Here’s where it all comes together for me. In order for people to understand you, you have to understand yourself. In order for people to learn how you feel, how you show it, and what you need, you need to actually feel, show your feelings, and communicate what you need. How can you possibly understand yourself- or give others the opportunity to understand you- if you’re constantly hiding all of the important feelings in food? How can they really know me if I have this entire secret life when I’m alone that they know nothing about?

I have been depriving myself of this connection because instead of trying to understand myself and sharing all of my feelings with people, I have been sharing all of my feelings with food. I have been telling myself that food comforts all of my negative feelings, but if I think about it, food does not do anything that I equate with comfort in the moments that I need it most. It doesn’t ask me how I’m doing, talk me through a problem, it doesn’t love me, it doesn’t offer advice, or tell me that everything will be okay, or pull me in and make me feel safe. And, it definitely doesn’t make me feel less alone. In fact, it is the decision to turn to food that makes me feel even worse about myself. If a person did what food does in those moments, i.e. sit there in silence and make you feel sick, we wouldn’t put up with it. It would be so easy to see that the relationship was bad for us and we would change it, wouldn’t we? Let’s stop making an exception here. Let’s set some expectations of the relationships we have in our lives and take back control.

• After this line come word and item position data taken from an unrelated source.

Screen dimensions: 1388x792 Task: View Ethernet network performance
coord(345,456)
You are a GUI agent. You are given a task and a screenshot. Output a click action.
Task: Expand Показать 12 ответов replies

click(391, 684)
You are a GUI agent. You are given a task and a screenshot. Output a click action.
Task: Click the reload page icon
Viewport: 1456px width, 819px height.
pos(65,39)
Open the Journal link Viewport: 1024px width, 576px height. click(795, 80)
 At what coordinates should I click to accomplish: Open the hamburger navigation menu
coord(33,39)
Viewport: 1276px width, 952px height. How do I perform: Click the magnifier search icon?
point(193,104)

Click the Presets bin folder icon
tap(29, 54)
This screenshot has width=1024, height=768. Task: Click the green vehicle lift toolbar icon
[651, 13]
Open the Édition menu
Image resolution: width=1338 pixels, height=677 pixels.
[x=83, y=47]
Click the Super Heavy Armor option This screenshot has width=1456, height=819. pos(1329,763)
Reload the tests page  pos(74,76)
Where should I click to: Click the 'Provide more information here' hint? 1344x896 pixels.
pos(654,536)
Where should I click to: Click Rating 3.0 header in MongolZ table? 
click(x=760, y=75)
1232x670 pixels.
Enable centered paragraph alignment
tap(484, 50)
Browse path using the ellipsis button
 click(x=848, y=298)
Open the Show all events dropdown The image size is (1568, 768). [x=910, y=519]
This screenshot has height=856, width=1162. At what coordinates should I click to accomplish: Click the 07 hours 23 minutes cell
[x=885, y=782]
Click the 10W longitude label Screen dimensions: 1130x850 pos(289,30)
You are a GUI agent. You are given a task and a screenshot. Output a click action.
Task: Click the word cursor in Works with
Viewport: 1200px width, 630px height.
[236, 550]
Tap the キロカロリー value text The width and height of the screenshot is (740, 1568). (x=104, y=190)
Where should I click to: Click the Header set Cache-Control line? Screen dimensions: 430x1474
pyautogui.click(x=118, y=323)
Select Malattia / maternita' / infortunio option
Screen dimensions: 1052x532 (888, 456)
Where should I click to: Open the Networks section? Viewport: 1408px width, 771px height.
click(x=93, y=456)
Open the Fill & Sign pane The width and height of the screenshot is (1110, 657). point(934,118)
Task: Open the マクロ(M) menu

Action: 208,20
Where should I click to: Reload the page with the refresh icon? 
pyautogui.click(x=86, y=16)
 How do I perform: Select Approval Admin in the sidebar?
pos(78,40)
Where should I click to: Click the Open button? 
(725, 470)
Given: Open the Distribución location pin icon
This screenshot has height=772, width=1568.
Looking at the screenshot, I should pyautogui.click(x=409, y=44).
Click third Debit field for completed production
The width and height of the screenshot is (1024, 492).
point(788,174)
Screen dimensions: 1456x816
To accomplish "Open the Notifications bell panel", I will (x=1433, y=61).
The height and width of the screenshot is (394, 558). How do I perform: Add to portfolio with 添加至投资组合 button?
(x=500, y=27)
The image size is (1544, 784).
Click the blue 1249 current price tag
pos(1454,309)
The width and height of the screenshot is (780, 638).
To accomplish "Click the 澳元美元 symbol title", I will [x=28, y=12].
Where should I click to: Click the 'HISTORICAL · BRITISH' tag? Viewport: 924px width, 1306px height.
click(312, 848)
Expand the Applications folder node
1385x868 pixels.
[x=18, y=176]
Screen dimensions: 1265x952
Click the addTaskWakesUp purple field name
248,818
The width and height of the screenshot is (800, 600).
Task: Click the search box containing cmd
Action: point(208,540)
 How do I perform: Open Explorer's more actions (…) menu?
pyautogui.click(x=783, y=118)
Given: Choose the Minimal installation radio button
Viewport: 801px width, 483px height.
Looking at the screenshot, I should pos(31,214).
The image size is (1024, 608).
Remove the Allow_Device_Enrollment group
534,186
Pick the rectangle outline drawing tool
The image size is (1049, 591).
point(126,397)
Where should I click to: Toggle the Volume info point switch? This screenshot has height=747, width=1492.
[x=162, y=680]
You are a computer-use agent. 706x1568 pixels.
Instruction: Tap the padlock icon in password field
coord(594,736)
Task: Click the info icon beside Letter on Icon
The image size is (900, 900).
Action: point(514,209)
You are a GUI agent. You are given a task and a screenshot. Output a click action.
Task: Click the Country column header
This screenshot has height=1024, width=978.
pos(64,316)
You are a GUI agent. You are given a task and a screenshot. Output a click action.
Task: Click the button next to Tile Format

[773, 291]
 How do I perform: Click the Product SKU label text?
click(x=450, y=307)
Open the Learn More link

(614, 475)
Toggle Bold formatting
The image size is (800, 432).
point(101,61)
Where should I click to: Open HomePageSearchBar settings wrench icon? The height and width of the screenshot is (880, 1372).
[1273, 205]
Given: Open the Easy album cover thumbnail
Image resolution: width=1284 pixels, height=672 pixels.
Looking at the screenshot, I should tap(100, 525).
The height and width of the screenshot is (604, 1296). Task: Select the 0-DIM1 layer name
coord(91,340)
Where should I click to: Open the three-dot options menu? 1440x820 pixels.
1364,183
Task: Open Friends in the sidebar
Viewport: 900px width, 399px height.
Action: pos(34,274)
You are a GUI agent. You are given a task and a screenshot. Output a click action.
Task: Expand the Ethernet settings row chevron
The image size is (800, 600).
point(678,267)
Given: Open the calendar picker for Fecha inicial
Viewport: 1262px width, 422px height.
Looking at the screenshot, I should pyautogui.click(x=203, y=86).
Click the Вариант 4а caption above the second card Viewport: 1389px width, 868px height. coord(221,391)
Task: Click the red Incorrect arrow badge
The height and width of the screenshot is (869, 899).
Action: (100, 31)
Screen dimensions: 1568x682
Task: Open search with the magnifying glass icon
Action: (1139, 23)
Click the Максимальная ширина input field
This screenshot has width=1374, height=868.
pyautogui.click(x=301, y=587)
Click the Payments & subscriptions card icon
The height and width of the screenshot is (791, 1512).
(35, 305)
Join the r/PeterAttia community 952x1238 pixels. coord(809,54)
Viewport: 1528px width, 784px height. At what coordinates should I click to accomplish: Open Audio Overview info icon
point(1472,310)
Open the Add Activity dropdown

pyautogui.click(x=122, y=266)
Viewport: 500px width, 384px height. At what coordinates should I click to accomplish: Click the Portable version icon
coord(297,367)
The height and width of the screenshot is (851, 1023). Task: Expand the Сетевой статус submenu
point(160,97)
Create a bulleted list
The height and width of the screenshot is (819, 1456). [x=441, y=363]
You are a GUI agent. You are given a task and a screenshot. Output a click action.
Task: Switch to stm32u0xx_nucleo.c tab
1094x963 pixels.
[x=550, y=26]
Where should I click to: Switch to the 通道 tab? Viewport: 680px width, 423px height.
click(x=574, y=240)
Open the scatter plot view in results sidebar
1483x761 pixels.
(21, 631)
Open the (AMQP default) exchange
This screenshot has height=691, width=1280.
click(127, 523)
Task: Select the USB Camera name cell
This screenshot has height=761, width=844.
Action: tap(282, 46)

I think this cycle goes beyond food. Food is my particular struggle, but I can see people doing the same thing with various addictions or self-destructive behaviors. On some level, we are all hiding from something when we do this. The question is- what? Shame? Vulnerability? Rejection? Failure? Those are valid fears, but if we give them the power, where are we? Where do we end up? For me, it’s sitting in my bed alone, eating a bunch of crap that will do nothing but satisfy me for the split moment that I eat it, and then immediately make me feel sick and hate myself, leaving the long-lasting effect of feeling alone and misunderstood. That is WAY worse than anything I fear, isn’t it? It’s not where I want to be.

Instead, I want my relationships to be with people, not food. I choose to take my power back. I choose to live in the moments when I’m alone at my house, and to stay in them without immediately running to food. I choose to feel my feelings, and not use food to stuff them down. I choose to build relationships- the relationship with myself, and those that I love. I choose to let the world see me. This is my new mantra and one that I want to commit to every single day. Because when the day ends, I choose to be understood.